*Document excerpt*
Reversible Debugging

Dave Angel davea at ieee.org
Sat Jul 4 12:09:34 EDT 2009



Steven D'Aprano wrote:
> On Sat, 04 Jul 2009 09:58:39 -0400, Dave Angel wrote:
>
>   
>> Read his suggested approach more carefully.  He's not "undoing"
>> anything.  He's rolling back to the save-point, and then stepping
>> forward to the desired spot.  Except for influences outside his control
>> (eg. file system operations), this approach has to work.
>>     
>
> Is that anything like saying "Except for all the diseases this drug won't 
> cure, it cures everything"?
>
> *wink*
>
>
>   
<grin>
Yeah, pretty close.  That's the problem with speaking in concepts, 
rather than something concrete.

(Stored rows from a collection)
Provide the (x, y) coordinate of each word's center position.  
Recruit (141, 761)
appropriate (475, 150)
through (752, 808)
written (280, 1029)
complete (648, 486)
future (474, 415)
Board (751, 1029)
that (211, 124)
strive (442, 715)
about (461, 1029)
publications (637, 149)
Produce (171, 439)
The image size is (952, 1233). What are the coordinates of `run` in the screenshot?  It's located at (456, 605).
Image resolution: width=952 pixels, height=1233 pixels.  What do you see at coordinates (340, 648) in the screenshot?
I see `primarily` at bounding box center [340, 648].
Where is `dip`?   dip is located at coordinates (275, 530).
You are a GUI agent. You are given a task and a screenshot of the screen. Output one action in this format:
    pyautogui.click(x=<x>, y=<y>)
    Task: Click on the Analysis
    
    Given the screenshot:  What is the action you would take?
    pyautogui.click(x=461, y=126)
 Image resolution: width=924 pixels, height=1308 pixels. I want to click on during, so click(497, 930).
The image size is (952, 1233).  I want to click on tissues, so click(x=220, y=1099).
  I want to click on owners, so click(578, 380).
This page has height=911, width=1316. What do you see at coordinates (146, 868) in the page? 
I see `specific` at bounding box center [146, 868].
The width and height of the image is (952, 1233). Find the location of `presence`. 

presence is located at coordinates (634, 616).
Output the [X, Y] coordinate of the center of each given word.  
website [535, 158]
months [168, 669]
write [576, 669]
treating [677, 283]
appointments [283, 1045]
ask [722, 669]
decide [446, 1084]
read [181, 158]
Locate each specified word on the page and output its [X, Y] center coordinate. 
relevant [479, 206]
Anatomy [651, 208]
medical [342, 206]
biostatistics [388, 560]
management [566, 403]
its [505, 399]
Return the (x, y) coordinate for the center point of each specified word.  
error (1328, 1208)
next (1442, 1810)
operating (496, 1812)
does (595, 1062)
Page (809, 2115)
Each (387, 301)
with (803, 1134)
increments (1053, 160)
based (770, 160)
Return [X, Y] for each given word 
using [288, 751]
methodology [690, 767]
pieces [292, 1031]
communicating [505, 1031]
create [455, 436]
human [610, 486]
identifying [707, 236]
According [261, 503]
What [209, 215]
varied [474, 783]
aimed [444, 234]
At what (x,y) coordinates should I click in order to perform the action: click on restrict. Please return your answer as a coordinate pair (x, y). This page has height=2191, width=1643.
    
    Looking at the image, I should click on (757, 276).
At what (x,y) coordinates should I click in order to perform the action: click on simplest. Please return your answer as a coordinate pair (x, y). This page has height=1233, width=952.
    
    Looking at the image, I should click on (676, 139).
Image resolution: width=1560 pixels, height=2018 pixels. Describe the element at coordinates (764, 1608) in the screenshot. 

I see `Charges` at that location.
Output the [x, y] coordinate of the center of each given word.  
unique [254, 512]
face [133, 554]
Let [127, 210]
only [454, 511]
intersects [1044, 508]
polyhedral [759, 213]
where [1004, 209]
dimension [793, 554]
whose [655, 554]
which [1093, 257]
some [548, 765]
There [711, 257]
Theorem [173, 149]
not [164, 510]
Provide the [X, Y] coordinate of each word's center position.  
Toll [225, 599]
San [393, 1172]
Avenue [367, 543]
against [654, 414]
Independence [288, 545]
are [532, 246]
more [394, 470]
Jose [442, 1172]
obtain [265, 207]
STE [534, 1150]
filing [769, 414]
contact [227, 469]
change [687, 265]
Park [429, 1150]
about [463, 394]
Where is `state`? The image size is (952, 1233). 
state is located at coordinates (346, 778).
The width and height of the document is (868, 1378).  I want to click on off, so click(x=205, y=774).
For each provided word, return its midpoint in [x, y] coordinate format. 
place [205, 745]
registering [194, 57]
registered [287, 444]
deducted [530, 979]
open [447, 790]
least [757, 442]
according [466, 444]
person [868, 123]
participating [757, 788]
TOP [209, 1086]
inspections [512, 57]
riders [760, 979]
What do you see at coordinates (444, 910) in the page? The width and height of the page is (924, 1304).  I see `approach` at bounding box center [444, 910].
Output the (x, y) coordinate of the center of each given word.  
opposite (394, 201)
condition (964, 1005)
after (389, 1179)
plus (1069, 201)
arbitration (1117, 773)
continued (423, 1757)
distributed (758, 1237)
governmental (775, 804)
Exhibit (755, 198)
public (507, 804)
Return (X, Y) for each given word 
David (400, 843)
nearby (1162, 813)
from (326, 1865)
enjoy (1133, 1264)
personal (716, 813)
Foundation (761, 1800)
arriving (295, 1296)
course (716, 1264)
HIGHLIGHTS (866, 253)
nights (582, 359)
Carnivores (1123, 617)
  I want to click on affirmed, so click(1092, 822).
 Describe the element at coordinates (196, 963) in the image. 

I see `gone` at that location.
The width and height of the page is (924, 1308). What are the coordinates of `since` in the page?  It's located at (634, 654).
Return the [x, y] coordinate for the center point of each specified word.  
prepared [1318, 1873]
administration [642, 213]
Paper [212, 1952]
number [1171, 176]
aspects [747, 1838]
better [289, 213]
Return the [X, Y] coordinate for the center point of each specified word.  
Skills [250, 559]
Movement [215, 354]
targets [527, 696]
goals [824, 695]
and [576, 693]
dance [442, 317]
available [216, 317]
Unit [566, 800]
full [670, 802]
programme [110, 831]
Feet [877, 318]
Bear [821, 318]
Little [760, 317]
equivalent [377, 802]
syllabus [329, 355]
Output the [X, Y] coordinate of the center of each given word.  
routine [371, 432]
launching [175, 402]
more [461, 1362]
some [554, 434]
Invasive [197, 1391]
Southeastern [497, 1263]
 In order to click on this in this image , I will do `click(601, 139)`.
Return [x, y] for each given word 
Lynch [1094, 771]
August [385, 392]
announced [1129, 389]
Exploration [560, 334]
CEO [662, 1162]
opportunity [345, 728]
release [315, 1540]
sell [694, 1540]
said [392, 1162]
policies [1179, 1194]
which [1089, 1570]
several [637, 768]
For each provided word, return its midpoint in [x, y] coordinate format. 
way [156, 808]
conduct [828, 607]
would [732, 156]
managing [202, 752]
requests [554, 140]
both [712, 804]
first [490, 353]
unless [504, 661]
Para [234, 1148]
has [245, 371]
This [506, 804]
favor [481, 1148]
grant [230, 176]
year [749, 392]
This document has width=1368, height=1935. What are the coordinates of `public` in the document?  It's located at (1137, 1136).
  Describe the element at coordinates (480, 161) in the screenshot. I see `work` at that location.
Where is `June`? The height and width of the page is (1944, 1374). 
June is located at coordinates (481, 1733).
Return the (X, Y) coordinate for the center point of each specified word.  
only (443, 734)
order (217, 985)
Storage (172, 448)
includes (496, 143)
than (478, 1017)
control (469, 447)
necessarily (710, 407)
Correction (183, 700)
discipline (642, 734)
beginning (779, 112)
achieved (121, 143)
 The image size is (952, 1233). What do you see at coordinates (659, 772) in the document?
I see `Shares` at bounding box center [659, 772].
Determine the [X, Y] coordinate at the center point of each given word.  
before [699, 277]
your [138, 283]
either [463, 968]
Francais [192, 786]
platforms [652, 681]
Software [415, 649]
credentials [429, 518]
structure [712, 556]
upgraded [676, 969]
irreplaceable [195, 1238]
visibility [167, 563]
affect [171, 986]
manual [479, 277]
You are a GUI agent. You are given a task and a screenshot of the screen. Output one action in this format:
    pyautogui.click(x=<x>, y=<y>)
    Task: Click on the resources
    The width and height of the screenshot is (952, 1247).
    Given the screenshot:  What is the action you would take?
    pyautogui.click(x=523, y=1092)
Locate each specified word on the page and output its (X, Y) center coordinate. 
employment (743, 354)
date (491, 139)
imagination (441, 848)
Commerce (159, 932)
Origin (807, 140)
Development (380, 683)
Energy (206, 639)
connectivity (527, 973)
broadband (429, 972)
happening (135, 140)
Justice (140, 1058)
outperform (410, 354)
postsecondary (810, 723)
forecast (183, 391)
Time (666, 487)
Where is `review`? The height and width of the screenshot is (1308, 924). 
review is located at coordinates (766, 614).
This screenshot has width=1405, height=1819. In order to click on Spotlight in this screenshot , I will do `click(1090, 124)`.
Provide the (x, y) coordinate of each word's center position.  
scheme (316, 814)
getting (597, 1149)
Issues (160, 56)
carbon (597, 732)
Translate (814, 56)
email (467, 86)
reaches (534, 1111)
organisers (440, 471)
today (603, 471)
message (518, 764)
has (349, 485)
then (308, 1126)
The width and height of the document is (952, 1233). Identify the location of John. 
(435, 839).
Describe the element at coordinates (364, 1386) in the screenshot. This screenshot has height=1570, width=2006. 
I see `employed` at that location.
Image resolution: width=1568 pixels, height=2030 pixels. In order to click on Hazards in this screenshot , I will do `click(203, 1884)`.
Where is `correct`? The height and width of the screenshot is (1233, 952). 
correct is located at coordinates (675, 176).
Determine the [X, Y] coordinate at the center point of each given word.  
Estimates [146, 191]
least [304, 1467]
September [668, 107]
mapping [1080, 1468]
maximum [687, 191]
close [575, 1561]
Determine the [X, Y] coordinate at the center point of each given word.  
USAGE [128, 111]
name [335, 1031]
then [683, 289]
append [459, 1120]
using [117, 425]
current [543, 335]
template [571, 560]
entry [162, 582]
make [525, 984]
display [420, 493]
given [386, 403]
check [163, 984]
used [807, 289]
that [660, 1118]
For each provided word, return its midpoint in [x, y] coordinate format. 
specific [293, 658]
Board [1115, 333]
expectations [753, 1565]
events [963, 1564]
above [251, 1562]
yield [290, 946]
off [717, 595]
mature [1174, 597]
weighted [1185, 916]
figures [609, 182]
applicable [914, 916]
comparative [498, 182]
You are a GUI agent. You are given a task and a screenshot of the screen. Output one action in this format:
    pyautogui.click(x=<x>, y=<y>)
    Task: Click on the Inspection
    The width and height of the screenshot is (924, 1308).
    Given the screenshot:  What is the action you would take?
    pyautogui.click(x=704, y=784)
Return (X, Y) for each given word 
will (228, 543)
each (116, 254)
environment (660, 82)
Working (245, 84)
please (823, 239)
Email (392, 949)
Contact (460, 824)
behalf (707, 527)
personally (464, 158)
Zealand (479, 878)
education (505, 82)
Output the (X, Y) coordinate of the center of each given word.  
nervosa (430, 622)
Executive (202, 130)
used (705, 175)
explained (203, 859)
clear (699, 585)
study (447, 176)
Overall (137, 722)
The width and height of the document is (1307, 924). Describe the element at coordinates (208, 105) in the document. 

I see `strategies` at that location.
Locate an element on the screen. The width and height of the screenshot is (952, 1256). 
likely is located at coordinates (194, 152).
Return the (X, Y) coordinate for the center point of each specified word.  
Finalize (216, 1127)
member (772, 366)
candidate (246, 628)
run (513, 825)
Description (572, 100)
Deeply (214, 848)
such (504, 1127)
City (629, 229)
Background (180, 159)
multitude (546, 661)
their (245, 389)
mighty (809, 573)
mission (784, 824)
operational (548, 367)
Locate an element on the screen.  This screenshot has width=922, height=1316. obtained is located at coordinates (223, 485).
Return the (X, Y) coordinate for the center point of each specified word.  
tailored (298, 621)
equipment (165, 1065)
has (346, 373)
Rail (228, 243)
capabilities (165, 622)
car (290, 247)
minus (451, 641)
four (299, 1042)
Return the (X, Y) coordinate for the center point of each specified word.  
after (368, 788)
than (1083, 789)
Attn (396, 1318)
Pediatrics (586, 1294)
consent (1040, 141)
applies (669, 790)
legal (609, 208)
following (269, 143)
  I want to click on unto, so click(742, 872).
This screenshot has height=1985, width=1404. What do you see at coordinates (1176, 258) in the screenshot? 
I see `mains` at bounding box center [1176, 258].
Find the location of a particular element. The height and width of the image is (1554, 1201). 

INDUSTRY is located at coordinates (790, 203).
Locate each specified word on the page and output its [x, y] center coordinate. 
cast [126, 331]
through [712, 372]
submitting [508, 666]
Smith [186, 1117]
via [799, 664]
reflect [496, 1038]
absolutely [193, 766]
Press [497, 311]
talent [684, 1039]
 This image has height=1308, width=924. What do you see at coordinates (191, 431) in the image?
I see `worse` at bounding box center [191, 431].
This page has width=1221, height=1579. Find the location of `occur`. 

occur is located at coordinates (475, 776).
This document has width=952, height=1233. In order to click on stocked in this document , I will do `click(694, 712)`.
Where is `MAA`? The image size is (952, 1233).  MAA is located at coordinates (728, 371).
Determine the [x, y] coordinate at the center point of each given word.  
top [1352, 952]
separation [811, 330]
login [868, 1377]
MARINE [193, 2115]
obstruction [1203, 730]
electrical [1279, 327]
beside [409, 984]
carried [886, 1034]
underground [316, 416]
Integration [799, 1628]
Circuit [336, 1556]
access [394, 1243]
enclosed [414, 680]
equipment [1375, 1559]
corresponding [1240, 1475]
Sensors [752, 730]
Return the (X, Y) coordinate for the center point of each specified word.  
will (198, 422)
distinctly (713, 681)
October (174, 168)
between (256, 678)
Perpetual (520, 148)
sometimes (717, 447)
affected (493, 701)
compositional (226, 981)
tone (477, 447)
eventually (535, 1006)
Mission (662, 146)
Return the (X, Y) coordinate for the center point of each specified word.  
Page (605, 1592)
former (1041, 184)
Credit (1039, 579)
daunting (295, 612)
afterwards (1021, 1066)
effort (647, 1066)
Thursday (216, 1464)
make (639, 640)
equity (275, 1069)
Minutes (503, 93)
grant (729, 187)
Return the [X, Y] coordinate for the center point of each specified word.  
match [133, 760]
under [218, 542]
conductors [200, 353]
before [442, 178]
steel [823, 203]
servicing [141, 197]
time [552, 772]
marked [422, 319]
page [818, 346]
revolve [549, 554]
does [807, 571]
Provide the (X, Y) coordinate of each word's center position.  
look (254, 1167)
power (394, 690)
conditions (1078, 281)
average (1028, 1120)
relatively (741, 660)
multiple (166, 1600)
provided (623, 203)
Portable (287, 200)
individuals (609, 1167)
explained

*Tasks to carry out*
**a)** In the reversible debugging post, why does Dave Angel say the suggested approach isn't "undoing" anything? Answer in one to three sentences.
**b)** Please rename "save-point" to "checkpoint" in the reversible debugging post, beginning at the words "Dave Angel davea" and stopping after "has to work.".
**c)** Answer these questions on the reversible debugging post:
(i) What date and time appear on the post?
(ii) What example of influences outside his control does Dave Angel give?
(iii) What does Dave Angel contrast speaking in concepts with?

*Answer section*
**a)** The approach doesn't undo anything because it rolls back to the save-point and then steps forward to the desired spot.

**b)**
Dave Angel davea at ieee.org
Sat Jul 4 12:09:34 EDT 2009



Steven D'Aprano wrote:
> On Sat, 04 Jul 2009 09:58:39 -0400, Dave Angel wrote:
>
>   
>> Read his suggested approach more carefully.  He's not "undoing"
>> anything.  He's rolling back to the checkpoint, and then stepping
>> forward to the desired spot.  Except for influences outside his control
>> (eg. file system operations), this approach has to work.

**c)**
(i) Sat Jul 4 12:09:34 EDT 2009
(ii) File system operations
(iii) Something concrete